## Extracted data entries
+===+
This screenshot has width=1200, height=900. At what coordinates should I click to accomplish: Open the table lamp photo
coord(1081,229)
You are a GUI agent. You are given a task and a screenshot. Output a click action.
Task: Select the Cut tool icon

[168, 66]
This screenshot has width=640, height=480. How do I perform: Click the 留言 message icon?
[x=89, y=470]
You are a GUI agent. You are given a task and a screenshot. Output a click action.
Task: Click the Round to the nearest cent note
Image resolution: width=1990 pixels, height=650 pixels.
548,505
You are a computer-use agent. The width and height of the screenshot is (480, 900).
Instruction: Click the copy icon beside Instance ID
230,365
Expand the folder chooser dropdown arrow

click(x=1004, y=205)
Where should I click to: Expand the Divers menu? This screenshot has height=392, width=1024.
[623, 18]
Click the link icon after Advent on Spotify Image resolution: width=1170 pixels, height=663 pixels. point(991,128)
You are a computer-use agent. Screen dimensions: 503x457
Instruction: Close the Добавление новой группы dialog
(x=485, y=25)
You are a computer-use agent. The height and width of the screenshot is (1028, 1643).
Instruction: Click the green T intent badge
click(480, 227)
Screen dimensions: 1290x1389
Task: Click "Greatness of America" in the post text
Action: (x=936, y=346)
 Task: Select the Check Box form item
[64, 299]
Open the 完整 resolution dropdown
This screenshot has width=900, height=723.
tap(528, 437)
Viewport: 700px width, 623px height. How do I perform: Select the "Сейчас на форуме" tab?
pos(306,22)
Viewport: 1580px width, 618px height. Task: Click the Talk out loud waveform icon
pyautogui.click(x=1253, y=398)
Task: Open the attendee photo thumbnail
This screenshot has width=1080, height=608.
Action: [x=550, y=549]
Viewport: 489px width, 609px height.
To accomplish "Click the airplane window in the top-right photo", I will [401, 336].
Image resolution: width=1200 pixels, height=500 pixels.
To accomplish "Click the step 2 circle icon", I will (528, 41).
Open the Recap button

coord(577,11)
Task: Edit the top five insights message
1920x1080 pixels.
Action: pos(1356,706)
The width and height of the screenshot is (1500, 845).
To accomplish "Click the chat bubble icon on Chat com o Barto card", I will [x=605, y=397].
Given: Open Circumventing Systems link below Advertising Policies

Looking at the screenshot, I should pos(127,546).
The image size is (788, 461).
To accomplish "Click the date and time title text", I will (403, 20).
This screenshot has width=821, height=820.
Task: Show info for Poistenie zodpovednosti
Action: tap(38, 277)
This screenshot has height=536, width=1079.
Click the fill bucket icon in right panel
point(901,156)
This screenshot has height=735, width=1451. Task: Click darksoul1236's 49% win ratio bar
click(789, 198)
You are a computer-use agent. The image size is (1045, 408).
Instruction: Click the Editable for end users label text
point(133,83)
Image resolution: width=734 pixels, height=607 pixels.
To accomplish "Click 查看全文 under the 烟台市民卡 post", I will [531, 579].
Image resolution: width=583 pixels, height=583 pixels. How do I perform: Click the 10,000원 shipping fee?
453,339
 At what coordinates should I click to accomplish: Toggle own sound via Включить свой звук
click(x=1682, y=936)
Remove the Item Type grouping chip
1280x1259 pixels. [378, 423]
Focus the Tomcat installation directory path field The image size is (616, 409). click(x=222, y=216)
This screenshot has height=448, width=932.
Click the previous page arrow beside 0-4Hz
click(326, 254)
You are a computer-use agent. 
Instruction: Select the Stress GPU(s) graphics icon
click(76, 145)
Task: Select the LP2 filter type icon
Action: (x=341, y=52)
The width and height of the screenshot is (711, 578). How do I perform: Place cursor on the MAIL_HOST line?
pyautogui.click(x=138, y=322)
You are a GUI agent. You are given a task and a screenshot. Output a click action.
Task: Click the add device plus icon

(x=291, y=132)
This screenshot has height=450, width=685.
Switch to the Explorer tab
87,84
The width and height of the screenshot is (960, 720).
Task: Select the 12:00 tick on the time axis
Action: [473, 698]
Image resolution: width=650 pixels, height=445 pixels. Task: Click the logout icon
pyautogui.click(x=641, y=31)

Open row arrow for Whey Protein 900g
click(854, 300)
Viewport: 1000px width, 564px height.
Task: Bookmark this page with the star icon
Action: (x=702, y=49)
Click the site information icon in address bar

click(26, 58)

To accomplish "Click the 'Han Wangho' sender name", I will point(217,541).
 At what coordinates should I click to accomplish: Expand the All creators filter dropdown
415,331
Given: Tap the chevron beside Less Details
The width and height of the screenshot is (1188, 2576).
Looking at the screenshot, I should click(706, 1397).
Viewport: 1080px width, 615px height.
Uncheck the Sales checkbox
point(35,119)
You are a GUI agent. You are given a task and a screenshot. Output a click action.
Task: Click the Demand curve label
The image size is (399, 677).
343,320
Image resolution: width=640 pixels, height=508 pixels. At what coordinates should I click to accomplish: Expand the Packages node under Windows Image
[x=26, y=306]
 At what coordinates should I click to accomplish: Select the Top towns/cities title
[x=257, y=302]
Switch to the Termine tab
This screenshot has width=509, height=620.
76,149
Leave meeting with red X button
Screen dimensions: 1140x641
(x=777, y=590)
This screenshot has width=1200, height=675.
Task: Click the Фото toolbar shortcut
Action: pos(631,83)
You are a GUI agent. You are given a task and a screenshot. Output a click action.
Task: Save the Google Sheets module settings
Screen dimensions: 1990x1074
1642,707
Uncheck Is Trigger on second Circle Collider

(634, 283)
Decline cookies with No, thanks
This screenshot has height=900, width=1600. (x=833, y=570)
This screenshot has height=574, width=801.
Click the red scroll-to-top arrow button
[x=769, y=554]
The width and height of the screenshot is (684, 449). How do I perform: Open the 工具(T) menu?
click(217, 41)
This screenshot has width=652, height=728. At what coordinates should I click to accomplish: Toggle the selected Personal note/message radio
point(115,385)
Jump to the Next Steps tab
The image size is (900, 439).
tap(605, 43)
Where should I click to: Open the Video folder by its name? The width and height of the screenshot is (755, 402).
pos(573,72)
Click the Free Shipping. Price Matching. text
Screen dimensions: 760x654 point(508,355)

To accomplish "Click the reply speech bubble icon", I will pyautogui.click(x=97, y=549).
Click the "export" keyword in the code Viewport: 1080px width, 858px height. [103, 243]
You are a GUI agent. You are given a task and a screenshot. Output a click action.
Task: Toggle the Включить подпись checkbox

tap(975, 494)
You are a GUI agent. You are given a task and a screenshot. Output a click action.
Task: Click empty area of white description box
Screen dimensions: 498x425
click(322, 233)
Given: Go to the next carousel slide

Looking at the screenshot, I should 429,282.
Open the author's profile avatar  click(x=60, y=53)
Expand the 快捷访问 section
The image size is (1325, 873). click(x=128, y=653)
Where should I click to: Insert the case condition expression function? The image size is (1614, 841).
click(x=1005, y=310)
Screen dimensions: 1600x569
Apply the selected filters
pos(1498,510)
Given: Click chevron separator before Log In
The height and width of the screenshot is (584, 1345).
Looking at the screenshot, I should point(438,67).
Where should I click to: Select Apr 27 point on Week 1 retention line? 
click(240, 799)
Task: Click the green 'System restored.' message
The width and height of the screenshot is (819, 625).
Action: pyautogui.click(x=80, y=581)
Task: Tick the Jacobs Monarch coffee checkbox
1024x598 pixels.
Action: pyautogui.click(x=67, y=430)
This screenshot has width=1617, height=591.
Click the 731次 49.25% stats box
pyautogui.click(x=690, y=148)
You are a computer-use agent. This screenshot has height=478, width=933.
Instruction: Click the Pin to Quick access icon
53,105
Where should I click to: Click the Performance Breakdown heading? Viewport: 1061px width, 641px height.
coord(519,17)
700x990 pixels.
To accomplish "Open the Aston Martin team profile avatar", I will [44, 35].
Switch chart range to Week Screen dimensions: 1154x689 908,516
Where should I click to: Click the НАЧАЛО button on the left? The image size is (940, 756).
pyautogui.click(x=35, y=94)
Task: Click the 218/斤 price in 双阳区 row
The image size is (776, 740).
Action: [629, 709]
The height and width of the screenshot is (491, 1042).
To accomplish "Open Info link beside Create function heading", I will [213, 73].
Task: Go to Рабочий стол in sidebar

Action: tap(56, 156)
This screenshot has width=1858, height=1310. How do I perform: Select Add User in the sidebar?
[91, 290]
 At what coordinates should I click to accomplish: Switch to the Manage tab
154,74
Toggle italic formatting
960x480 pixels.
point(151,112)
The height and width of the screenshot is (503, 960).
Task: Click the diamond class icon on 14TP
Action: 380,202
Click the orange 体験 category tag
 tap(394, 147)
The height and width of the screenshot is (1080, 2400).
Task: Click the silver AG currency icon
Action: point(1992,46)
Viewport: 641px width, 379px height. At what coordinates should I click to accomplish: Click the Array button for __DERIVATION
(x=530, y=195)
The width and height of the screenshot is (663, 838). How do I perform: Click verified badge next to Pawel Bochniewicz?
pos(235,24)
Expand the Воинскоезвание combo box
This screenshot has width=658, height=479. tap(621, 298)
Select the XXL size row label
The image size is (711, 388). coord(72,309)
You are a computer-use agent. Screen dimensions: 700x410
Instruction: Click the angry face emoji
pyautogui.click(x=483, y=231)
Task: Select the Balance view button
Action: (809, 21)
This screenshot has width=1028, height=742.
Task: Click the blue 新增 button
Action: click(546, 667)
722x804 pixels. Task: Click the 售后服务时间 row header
+===+
Transcribe, exactly and without additions, the lines of the records above, beginning with the line that contains "Click the red scroll-to-top arrow button" and ending with the line that contains "This screenshot has width=1617, height=591.", both included.

Click the red scroll-to-top arrow button
[x=769, y=554]
The width and height of the screenshot is (684, 449). How do I perform: Open the 工具(T) menu?
click(217, 41)
This screenshot has width=652, height=728. At what coordinates should I click to accomplish: Toggle the selected Personal note/message radio
point(115,385)
Jump to the Next Steps tab
The image size is (900, 439).
tap(605, 43)
Where should I click to: Open the Video folder by its name? The width and height of the screenshot is (755, 402).
pos(573,72)
Click the Free Shipping. Price Matching. text
Screen dimensions: 760x654 point(508,355)

To accomplish "Click the reply speech bubble icon", I will pyautogui.click(x=97, y=549).
Click the "export" keyword in the code Viewport: 1080px width, 858px height. [103, 243]
You are a GUI agent. You are given a task and a screenshot. Output a click action.
Task: Toggle the Включить подпись checkbox

tap(975, 494)
You are a GUI agent. You are given a task and a screenshot. Output a click action.
Task: Click empty area of white description box
Screen dimensions: 498x425
click(322, 233)
Given: Go to the next carousel slide

Looking at the screenshot, I should 429,282.
Open the author's profile avatar  click(x=60, y=53)
Expand the 快捷访问 section
The image size is (1325, 873). click(x=128, y=653)
Where should I click to: Insert the case condition expression function? The image size is (1614, 841).
click(x=1005, y=310)
Screen dimensions: 1600x569
Apply the selected filters
pos(1498,510)
Given: Click chevron separator before Log In
The height and width of the screenshot is (584, 1345).
Looking at the screenshot, I should point(438,67).
Where should I click to: Select Apr 27 point on Week 1 retention line? 
click(240, 799)
Task: Click the green 'System restored.' message
The width and height of the screenshot is (819, 625).
Action: pyautogui.click(x=80, y=581)
Task: Tick the Jacobs Monarch coffee checkbox
1024x598 pixels.
Action: pyautogui.click(x=67, y=430)
This screenshot has width=1617, height=591.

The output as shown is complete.